Musharraf justified his draconian measures by saying he needed to be able to use all his might to fight the terrorists infecting our country. Yet the day after he declared an emergency, the Dawn newspaper reported that scores of terrorists were released by the government. While tyranny was being unleashed on peaceful citizens, the notorious militant Fazalullah (also known as Maulana Radio) had seized the beautiful town of Madyan, according to the Daily Times, and hoisted his “Islamic” flag over buildings while the security forces surrendered.
Musharraf has implied that militancy increased in Pakistan because of judicial interference in governance. But until this past March, the judiciary had yielded to all executive demands. Five years ago, the general dismissed the then-chief justice and his colleagues, charging that they were obstructing his process of democratization. What is democratic about a judiciary that’s not independent?
In recent days police have raided the home of the president of the Supreme Court Bar Association — his wife has gone into hiding — and the law chambers of two former presidents of the bar. Their clerks have been harassed. Military intelligence officers are interrogating leading attorneys. Meanwhile, unknown lawyers are being elevated to the bench.
Since Saturday, police officers have barged into my house twice after receiving (false) warnings that I had escaped. On seeing me, they sheepishly admitted they were misled.
I have tried to make them understand the difference between people such as myself and terrorists. “If I did run away, how far would I go?” I asked them. “In any event, I am not likely to blow myself up around the corner.” One police officer said that he agreed but that his job was at greater risk if I got away than if a terrorist escaped the law.

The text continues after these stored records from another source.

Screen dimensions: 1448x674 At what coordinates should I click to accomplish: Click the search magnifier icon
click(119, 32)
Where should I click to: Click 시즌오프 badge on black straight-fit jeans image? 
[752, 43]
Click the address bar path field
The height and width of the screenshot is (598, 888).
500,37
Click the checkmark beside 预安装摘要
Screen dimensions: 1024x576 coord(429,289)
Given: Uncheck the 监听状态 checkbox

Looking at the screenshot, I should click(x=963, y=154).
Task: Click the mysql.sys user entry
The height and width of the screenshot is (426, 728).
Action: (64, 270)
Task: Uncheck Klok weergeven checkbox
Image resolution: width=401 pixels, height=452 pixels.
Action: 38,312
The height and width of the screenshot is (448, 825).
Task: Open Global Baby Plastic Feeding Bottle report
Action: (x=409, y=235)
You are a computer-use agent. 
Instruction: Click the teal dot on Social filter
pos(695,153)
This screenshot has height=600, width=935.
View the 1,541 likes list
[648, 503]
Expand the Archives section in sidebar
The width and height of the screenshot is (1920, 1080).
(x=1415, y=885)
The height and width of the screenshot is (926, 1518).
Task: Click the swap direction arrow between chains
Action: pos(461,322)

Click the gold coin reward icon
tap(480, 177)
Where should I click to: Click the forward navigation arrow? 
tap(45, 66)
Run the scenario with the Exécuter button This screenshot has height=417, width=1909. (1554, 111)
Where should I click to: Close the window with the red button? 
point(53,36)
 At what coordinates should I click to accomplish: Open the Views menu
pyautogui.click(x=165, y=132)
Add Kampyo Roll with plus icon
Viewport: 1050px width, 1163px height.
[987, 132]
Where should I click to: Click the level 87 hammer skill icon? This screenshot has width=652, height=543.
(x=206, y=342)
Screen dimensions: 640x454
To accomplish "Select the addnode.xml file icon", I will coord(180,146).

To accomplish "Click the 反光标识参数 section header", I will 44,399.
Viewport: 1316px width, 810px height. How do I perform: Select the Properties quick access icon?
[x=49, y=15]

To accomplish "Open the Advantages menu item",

Terrorists, he pointed out, outnumber rights activists in our country.
The officer argued that lawyers and judges hamper law enforcement. “How can we bring law and order if we cannot torture criminals? We must be given a free hand to deal with terrorists, and the chief justice has no business to ask us to produce them in courts. We are itching to lay our hands on all those judges who humiliated us for carrying out our duties,” he told me. When I asked how he knew who the terrorists were, he insisted that the intelligence was infallible.
Yet he didn’t know I hadn’t escaped from my house.
The international community is alarmed at Musharraf’s actions, but Pakistanis expected this. The Bush administration had built up the general as moderate and benign, but the true face of this regime has been exposed.
A balanced picture of Pakistan had begun to emerge in recent weeks. Thousands turned out to greet Benazir Bhutto upon her return last month; Pakistanis were progressive-minded enough to elect a female political leader years ago. Hundreds of progressive-minded lawyers have rallied for democratic values. I welcome Bhutto’s call for the Pakistan People’s Party to join the demonstrations.
But Pakistan is threatened by Islamist militants, and our civil society suffers the worst of this creeping Talibanization. Woefully, the Musharraf regime is neither inclined to reverse this trend nor capable of doing so. No one has exact solutions, but there is virtual unanimity that Pakistan’s political leadership must take charge and that the military must cooperate with an elected civilian government.
Musharraf’s promises to hold elections by Feb. 15 or to resign from the army are a red herring. He has pledged before to give up his uniform and failed to follow through. Any election held under these circumstances will not be free and will only put the crisis on hold. Furthermore, militarization will kill the spirit of the progressive forces while boosting the terrorists’ morale.
A transition to democracy is crucial, but unless freedom of the press and the judiciary’s independence are restored, any changes will remain toothless. It will be difficult to put Pakistan on the path to democracy, but we must begin now, before it is too late.